**Texto fornecido**.
Presidente do sindicato dos motoristas afirma que greve pode ser revista
da Folha Online
O presidente do sindicato dos motoristas de São Paulo afirmou na tarde desta sexta-feira que a paralisação dos ônibus pode não ocorrer na próxima segunda-feira (19). A decisão pela greve foi feita na terça (13) durante uma assembléia ocorrida no centro da cidade, após uma audiência de conciliação dos dirigentes sindicais com o SPUrbanuss --sindicato que representa as empresas de ônibus-- no TRT (Tribunal Regional do Trabalho).
Uma nova assembléia foi marcada para a tarde desta sexta-feira na sede do sindicato. Se efetivada, seria a terceira paralisação deste ano.
"Tudo vai depender do que a categoria determinar. Não fechamos um acordo antes pois precisamos consultar os trabalhadores", disse o presidente do Sindmotoritas (sindicato dos motoristas), Hisao Hosogi, mais conhecido como Jorginho.
Na tarde da última quinta-feira (15), representantes do Sindmotoristas (sindicatos dos motoristas) e do SPUrbanuss (sindicato que representa as empresas de ônibus) estiveram reunidos em uma audiência de conciliação no TRT da 2ª Região. O encontro discutiu as propostas oferecidas pelas duas partes e tentou selar um acordo para evitar a greve, o que acabou não ocorrendo.

**O que fazer**.
1) Liste, na ordem em que aparecem, todos os dias da semana citados na notícia sobre a greve dos ônibus.
2) Transcreva o trecho da notícia sobre a greve dos ônibus que começa em "Presidente do sindicato dos motoristas afirma" e termina em "Regional do Trabalho).".

Dados extraídos de uma coleção:
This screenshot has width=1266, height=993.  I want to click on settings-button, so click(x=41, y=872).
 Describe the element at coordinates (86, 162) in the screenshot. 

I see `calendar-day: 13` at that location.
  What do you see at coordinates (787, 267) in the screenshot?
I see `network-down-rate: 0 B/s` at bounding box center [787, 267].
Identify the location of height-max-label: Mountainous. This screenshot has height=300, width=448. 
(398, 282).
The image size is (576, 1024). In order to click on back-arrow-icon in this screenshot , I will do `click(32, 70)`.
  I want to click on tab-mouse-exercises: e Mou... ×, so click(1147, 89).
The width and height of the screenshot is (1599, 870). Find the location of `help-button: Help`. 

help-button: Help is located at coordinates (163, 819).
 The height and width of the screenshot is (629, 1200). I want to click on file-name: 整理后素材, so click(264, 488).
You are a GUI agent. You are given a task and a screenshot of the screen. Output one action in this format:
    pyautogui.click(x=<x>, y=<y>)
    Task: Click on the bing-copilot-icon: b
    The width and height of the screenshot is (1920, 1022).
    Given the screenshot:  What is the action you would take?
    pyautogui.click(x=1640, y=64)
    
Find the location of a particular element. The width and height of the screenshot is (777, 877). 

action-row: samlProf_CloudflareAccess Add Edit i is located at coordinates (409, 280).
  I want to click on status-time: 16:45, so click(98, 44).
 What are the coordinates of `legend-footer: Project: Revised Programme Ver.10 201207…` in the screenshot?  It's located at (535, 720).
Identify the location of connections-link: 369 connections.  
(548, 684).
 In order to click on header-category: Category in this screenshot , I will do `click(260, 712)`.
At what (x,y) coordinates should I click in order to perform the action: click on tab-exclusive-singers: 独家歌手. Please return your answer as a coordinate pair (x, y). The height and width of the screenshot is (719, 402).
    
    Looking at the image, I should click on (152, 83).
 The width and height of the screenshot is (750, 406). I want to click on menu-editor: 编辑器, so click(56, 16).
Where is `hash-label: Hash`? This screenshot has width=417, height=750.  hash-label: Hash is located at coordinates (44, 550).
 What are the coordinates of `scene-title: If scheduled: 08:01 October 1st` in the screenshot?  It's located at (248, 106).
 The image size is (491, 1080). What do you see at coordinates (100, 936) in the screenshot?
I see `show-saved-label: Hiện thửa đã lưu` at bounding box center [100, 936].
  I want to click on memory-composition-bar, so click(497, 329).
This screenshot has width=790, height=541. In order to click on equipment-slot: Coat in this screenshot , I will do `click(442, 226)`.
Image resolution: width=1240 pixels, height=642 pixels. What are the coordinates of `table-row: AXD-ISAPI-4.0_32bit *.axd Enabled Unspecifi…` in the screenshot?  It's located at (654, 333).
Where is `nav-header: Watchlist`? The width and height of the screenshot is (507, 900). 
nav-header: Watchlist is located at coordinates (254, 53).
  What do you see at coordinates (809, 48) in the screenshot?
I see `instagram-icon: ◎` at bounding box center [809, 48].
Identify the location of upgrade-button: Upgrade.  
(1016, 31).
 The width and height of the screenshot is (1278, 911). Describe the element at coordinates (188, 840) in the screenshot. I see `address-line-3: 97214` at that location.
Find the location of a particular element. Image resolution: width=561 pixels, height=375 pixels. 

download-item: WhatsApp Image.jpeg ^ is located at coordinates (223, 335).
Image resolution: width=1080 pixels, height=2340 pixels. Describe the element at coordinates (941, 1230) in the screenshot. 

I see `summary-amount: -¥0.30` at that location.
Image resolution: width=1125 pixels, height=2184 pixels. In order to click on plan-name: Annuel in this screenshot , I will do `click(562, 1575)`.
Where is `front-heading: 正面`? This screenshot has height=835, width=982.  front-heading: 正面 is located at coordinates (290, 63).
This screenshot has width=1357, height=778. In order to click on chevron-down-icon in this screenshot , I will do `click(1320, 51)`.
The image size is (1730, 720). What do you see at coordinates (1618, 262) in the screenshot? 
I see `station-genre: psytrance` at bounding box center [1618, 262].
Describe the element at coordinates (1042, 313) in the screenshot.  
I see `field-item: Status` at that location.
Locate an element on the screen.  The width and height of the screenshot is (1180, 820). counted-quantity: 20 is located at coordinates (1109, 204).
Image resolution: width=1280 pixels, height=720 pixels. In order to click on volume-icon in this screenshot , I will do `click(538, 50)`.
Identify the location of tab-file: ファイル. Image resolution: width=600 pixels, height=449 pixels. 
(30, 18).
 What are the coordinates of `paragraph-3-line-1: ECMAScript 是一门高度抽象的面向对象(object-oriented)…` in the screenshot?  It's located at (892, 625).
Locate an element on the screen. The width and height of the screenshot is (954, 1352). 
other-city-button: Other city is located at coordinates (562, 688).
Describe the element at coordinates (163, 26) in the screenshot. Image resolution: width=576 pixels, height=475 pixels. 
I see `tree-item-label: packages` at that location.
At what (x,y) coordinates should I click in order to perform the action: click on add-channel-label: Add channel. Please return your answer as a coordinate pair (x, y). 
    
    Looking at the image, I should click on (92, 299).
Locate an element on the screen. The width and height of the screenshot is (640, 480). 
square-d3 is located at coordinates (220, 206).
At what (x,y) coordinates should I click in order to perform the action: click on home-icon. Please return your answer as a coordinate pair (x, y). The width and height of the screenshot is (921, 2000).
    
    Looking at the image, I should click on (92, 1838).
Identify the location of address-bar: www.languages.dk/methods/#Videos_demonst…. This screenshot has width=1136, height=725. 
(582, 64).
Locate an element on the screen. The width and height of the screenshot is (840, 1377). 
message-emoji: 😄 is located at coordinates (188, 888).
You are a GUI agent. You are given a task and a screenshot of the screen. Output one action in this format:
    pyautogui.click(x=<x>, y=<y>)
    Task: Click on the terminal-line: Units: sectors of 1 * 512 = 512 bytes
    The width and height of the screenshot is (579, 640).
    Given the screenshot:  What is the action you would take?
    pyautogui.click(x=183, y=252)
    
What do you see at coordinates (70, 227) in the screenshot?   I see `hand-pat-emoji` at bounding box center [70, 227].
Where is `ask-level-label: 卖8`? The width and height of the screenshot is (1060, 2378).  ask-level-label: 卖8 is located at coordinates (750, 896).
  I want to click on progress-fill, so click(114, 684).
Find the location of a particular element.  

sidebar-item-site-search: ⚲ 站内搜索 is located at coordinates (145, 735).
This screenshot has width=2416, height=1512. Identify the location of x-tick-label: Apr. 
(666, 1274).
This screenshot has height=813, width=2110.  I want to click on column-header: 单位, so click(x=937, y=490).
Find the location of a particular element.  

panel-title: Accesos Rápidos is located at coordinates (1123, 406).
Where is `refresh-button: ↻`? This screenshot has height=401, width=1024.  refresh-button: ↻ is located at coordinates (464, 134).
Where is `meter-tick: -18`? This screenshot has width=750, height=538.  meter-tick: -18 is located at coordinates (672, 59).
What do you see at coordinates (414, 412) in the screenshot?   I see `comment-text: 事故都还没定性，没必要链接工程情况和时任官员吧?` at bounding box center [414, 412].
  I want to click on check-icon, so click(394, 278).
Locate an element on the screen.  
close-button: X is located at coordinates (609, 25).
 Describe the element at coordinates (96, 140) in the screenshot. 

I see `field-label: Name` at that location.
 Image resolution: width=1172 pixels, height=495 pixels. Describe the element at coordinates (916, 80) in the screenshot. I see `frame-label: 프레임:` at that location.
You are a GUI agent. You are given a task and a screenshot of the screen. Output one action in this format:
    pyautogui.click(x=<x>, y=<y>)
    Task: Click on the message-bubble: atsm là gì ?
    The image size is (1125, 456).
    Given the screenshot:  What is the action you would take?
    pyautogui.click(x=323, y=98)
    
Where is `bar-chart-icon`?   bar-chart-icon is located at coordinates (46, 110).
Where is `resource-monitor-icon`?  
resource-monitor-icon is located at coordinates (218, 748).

**Respostas por tarefa**.
1) sexta-feira, segunda-feira (19), terça (13), quinta-feira (15)

2)
Presidente do sindicato dos motoristas afirma que greve pode ser revista
da Folha Online
O presidente do sindicato dos motoristas de São Paulo afirmou na tarde desta sexta-feira que a paralisação dos ônibus pode não ocorrer na próxima segunda-feira (19). A decisão pela greve foi feita na terça (13) durante uma assembléia ocorrida no centro da cidade, após uma audiência de conciliação dos dirigentes sindicais com o SPUrbanuss --sindicato que representa as empresas de ônibus-- no TRT (Tribunal Regional do Trabalho).